Pero el mercado también, como digo, está marcado en el primigenio sentido de estigmatizado como lo estaban las reses en el corral, los esclavos en la plantación o los siervos en el feudo. Hoy en día, todos los productos parecen pertenecer a Nestlé, a la Philip Morris, o a la omnipresente Coca-Cola. Las franquicias han proliferado como hongos, que amenazan con su venenosa presencia enterrar la comida típica entre hamburguesas de McDonald’s y lápidas de Pizza. Y nuestros jóvenes, que se jactan de no llevar símbolos ni políticos ni religiosos, se han convertido en auténticos hombres anuncio de los pies a la cabeza, de las marcas Adidas, Nike, Levis, y la que tenga a bien, ponerse a tiro. Pero curiosamente, sin cobrar un duro por ello, antes bien, al contrario, pagando precios abusivos que les hace sentir más de lo que son y los degrada hasta allí donde se les quiere ver para que necesiten de semejantes marcas, para sentirse algo o alguien en la vida. Casi casi, han interiorizado tanto que precisan la marca, no para lucirla entre los demás, sino en su propia intimidad, que no es raro, la jovencita o el jovencito, que también lleva marcadas las bragas y los calzoncillos, una con Woman Secret, y el otro con Kelvin Klein.
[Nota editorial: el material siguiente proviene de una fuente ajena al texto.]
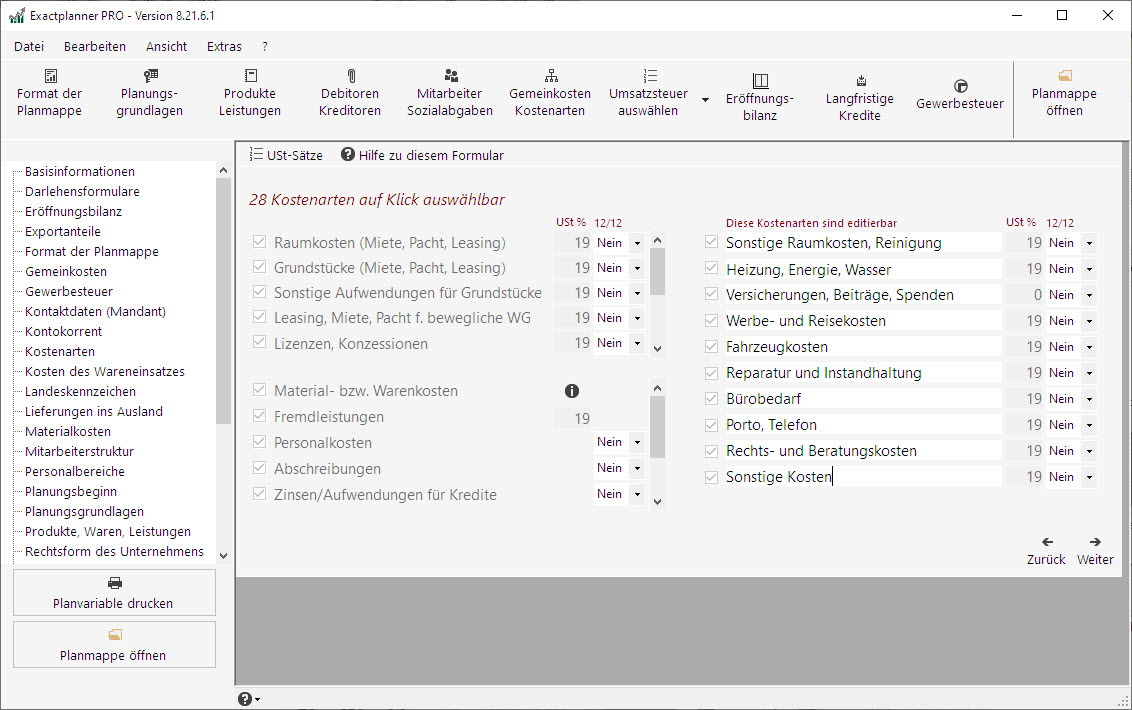The width and height of the screenshot is (1132, 710).
Task: Open the 12/12 dropdown for Personalkosten
Action: [637, 443]
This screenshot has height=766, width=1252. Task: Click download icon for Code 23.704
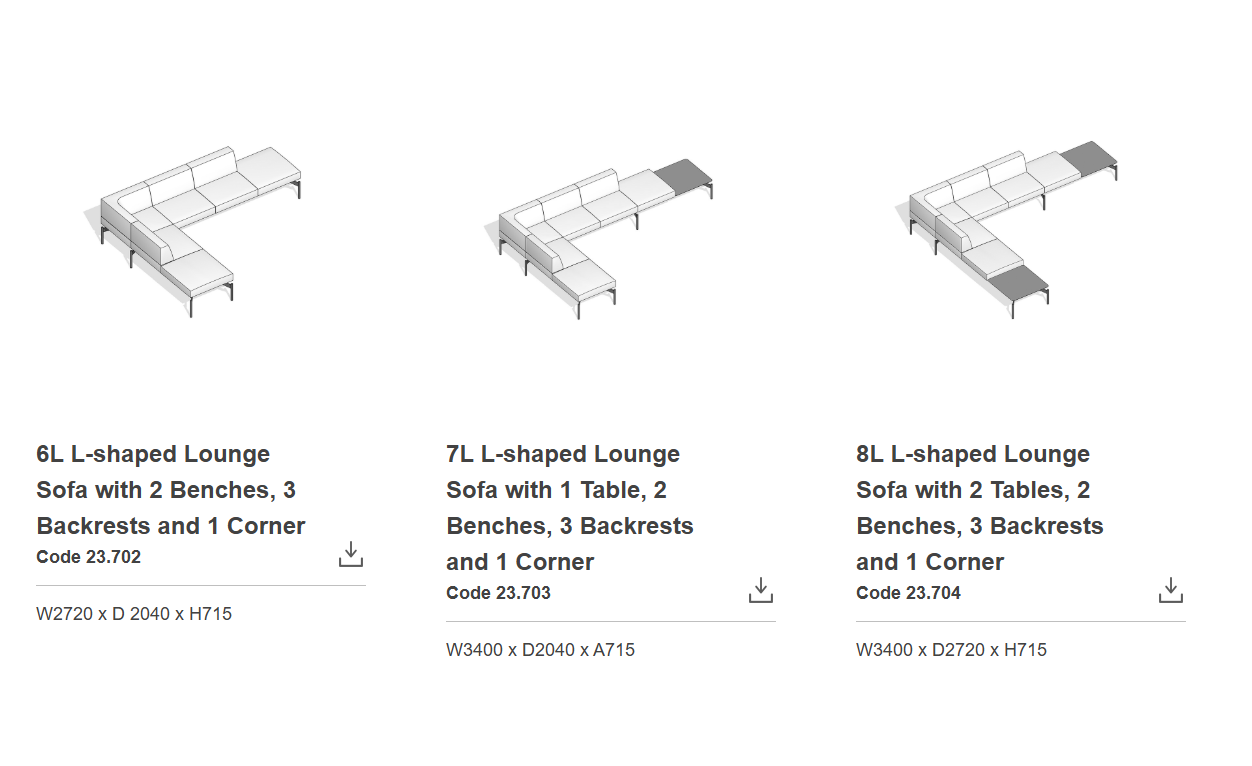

Esperemos que la crisis haga bueno el refrán de “ No hay mal que por bien no venga” y dejemos todos la tontería de vestir de marca que habría de ser sinónimo de esclavitud y estupidez más que de estar a la última, ser más chic o guay, y se ponga de moda no ir a la moda; porque si esperamos a que la gente lea el excelente ladrillo de Naomi Klein “No Logo” o el ameno “No Marcas. Diario de un anticonsumista” de Neil Boorman, vamos apañados, pues la capacidad lectora de quienes visten marcas, a penas les da para reconocerlas en tiendas y supermercados.